Prolongez le texte sur le sort de l'enseignement sous la Révolution en reprenant juste après sa dernière phrase.

• _Texte à lire_
______

Le grand maître d'école. Estampe de Jean-Jacques de Boissieu (1780)

Le grand maître d’école. Estampe de Jean-Jacques de Boissieu (1780)

Sans doute, l’organisation de l’enseignement à ses divers degrés, due surtout à l’initiative privée et aux pouvoirs locaux, était imparfaite. Des réformes s’imposaient ; l’opinion publique avait formulé ses vœux à cet égard dans les cahiers ; le clergé, les corporations enseignantes elles-mêmes étaient en tête du mouvement. Mais au lieu de restaurer et d’agrandir, on démolit. Au lieu d’améliorer, on détruisit. On engloutit dans la banqueroute universelle, au profit de spéculateurs sans scrupules et de politiciens véreux, des biens patiemment accumulés et fidèlement employés à leur destination spéciale. On persécuta, on dispersa un personnel, en majorité honnête, intelligent et tout prêt à concourir aux réformes sérieuses et pratiques, rapporte l’abbé Allain dans L’OEuvre scolaire de la Révolution. « Tout ce grand établissement, dit Taine dans Le Régime moderne, a péri, corps et biens, comme un navire qui sombre : les maîtres ont été destitués, bannis, déportés, et proscrits ; les propriétés ont été confisquées, vendues, anéanties. »

______

• _Jeu de lignes_
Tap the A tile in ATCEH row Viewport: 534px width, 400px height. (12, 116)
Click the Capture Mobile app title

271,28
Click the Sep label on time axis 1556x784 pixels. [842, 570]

______

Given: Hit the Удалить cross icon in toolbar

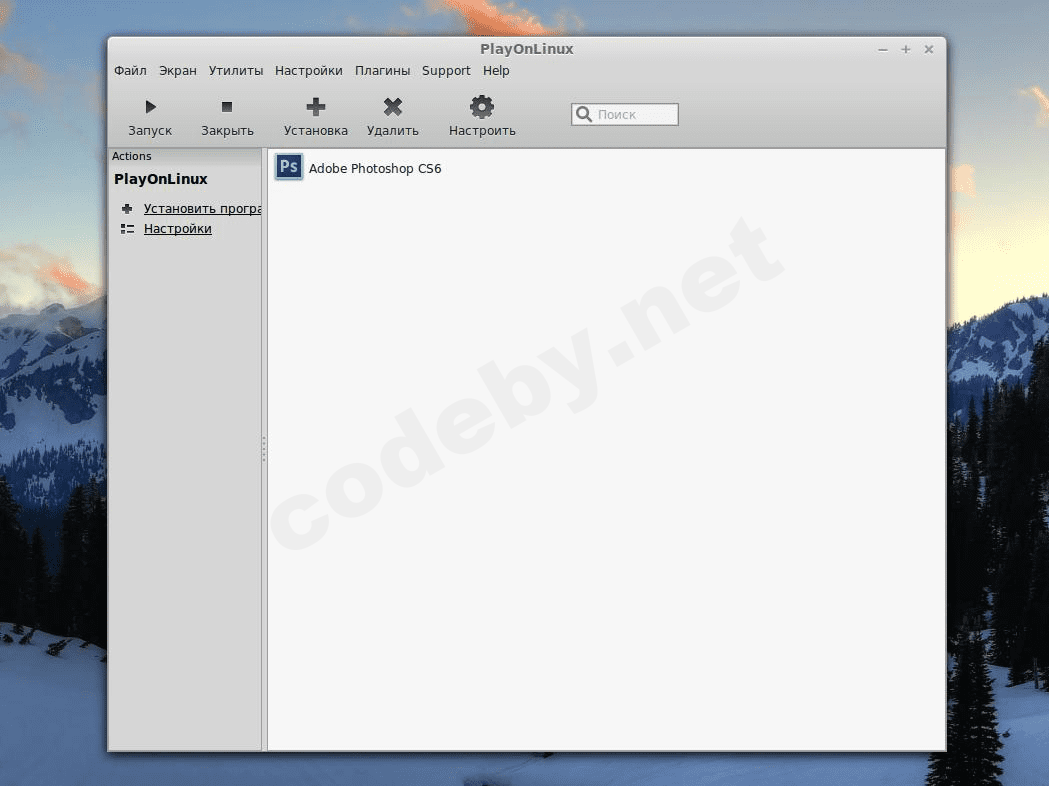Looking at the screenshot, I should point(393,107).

______

• _Résultat_
De tous les décrets et lois faits par la Convention en vue de réorganiser l’enseignement primaire, trois seulement furent appliqués : le décret Bauquier, du 29 frimaire an II (19 décembre 1793) ; le décret Lakanal, du 27 brumaire an III (17 novembre 1794) ; la loi Daunou, du 3 brumaire an IV (24 octobre 1795).

L’application du décret de frimaire an II ne donna que des résultats déplorables. Grégoire les constata en ces termes à la tribune de la Convention : « L’éducation nationale n’offre plus que des décombres ; il nous reste vingt collèges agonisants : sur près de 600 districts, 61 ont quelques écoles primaires, 16 seulement présentent un état qu’il faut trouver satisfaisant, faute de mieux. Cette lacune de six années a fait presque écrouler les mœurs et la science. » (Moniteur du 9 vendémiaire an III)

Sous l’empire du décret de brumaire an III, la situation fut loin de s’améliorer. Voici à cet égard deux témoignages qui ne sont pas plus suspects que celui de Grégoire. Barailon disait, aux Cinq-Cents, le 1er frimaire an VI : « Les commissaires envoyés dans les départements vous diront que, quoique l’instruction fût gratuite, les écoles de campagnes n’en étaient pas moins désertes pendant l’été et qu’il ne s’y rendait que très peu d’élèves pendant l’hiver. Ils vous diront que la nation n’en recueillit aucun fruit. » (Moniteur du 2 frimaire an VI) Dans un rapport de messidor an IV, le ministre de l’intérieur Benezech avait déjà constaté que « le plan Lakanal n’avait eu aucun succès. »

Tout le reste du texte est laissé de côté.